Pacific youth mental health improves by ‘handling the jandal’

November 11, 2016

Pacific youth mental health improves by ‘handling the jandal’

Handle the Jandle-organiser Alexandra Nicholas showed the programme's result at last week's APAC-Forum in Auckland. Photo: Niklas Pedersen

Building leadership, taking action in the community and providing a sense of belonging.

Those are the keywords in the Manukau-based community outreach programme “Handle the Jandal” designed to improve mental health and prevent suicides among young Pacific people.

And those simple tenets have made a difference in the first three years of the programme’s existence.

“The young people that I started working with are not the same today. It’s incredible,” said Alexandra Nicholas, project coordinator for Handle the Jandal, at the recent APAC Forum organised by Counties Manukau Healtha and Ko Awatea.

“They have been transformed by the leadership skills that they have picked up. They feel like they can do things and take action in our community.”

Ms Nicholas’ observations are backed by a recently published survey in the Australasia Psychiatry Journal. The survey shows that the young Pacific people involved with Handle the Jandal have experienced improvements in their mental health after six months in the programme.

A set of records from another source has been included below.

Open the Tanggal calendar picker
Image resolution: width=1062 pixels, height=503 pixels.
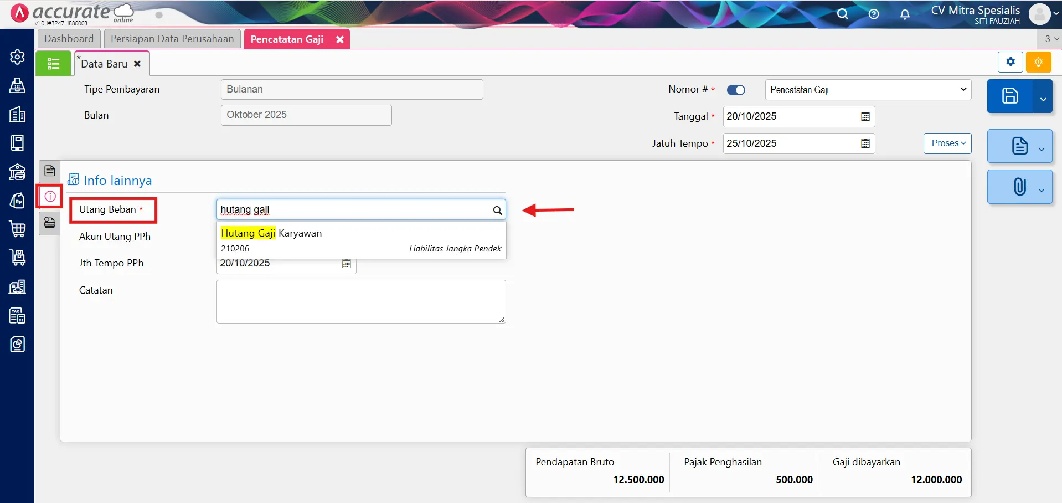865,116
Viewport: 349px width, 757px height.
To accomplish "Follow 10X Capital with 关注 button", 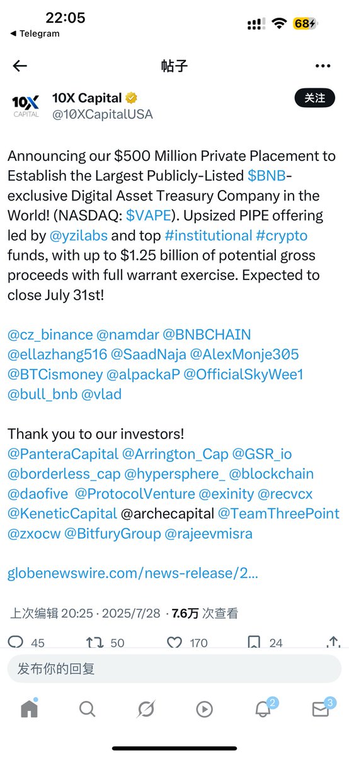I will coord(315,98).
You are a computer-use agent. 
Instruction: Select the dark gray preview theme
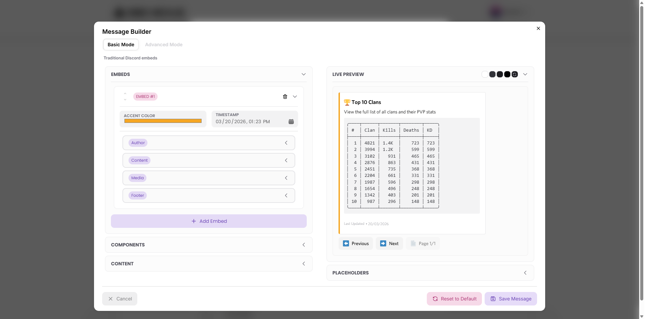492,74
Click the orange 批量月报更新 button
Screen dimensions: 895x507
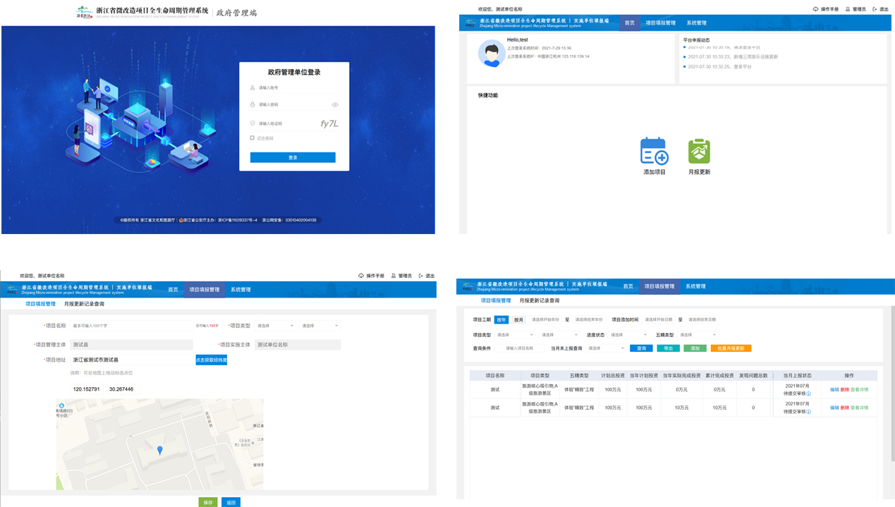coord(731,348)

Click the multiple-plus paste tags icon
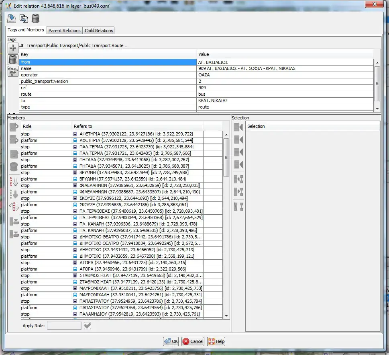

“Can you handle your mother’s beating?” Alexandra Nicholas explains why the programme is called “Handle the Jandal”. Video: Niklas Pedersen

Handle the Jandal consists of 30 volunteer youth leaders. Each of them organises events in the South Auckland community and tries to help Pacific youth deal with stress and other pressures they might be facing.

“The young Pacific people tell us: ‘It’s like we are living in two worlds. One world is steeped in our faith, family and our culture. And then we go to school or work and it’s all about individual success. We don’t know how to live in these two worlds’,” said Ms Nicholas.

The programme was launched in 2012 in response to a spike in suicides among young Pacific people. At the time twice as many in this group had attempted suicide as the rest of New Zealand’s population.

Suicide figures reach all-time high

The problem of suicide hasn’t improved since then. This year is set to be the worst ever in regard to suicides in New Zealand.

Between June of last year and May of this year, 569 people took their own lives. That is 30 more than the year before and the highest number since records began.

But programmes like Handle the Jandal can help combat this increase, according to Dr Gloria Johnson, Chief Medical Officer at Counties Manukau.

“We know a lot of suicides have to do with how well-connected people actually feel with the people that care about them and the people in their community,” said Dr Johnson. “So something that actually helps people to address that, seems like it would be very suitable.”

“It’s really exciting being able to use people’s own resources and the idea that you can actually empower people to do a whole lot of stuff that is advantageous not only to themselves but to the community.”

The programme’s project coordinator will now try to make Handle the Jandal a nationwide service.

“We want to expand and look at community organising in the different constituencies: older people’s health and other groups – even outside of Counties Manukau,” said Ms Nicholas.